Samba upgraded to lenny

Samba.grep.be, my main server (which occasionally also hosts a domU for p2) was upgraded to lenny this monday evening. I wish I could say there were no issues, but unfortunately that's not true.

At first, everything seemed to run smoothly; of course I did have to recompile a few locally written programs to run against some SONAME changes (programs that are too trivial to package, really, and too ugly too), but other than that, everything was fine.

It went wrong sometime during the night. Apparently something didn't like the new kernel or the new xen, because everything started to lock up.
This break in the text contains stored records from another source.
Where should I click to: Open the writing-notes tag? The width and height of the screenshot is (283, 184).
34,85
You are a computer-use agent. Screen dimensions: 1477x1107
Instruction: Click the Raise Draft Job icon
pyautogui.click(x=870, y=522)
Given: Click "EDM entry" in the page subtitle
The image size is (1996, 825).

Since I only noticed this when I was at a customer the next day, I couldn't fix it until I got home again in the evening (meaning, downtime for a full day); and unfortunately, the exact failure mode meant that not much was written to the log -- certainly not enough to figure out what went wrong:

Mar 10 04:04:41 samba kernel: [ 7033.011523] INFO: task cron:21006 blocked for more than 120 seconds.
Mar 10 06:43:46 samba kernel: [ 7033.011614] "echo 0 > /proc/sys/kernel/hung_task_timeout_secs" disables this message.
Mar 10 17:35:04 samba kernel: [ 7033.011701] cron          D 7fffffffffffffff     0 21006   4147

After that, nothing before the reboot, which happened at around 21:00. Take good note of the timings on those messages, and the apparent discrepancies between the syslog timestamp and the kernel timestamp. 7033 seconds after boot was around 3:30 AM...
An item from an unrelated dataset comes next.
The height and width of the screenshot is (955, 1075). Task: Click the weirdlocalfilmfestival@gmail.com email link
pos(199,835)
When I arrived at the physical server, this kind of message was rolling over the console several times a second, with just the name and PID of the blocking process changed. And with several more lines following the message, of course. As a result, the system was not responsive at all.

I didn't file a bug since, frankly, there's so little information that I wouldn't even know what to file a bug against (the kernel? Xen? Some rogue process that runs as root and changes settings which cause a driver to block? I wouldn't know). Instead, all I could do was to reboot the server and hope for the best.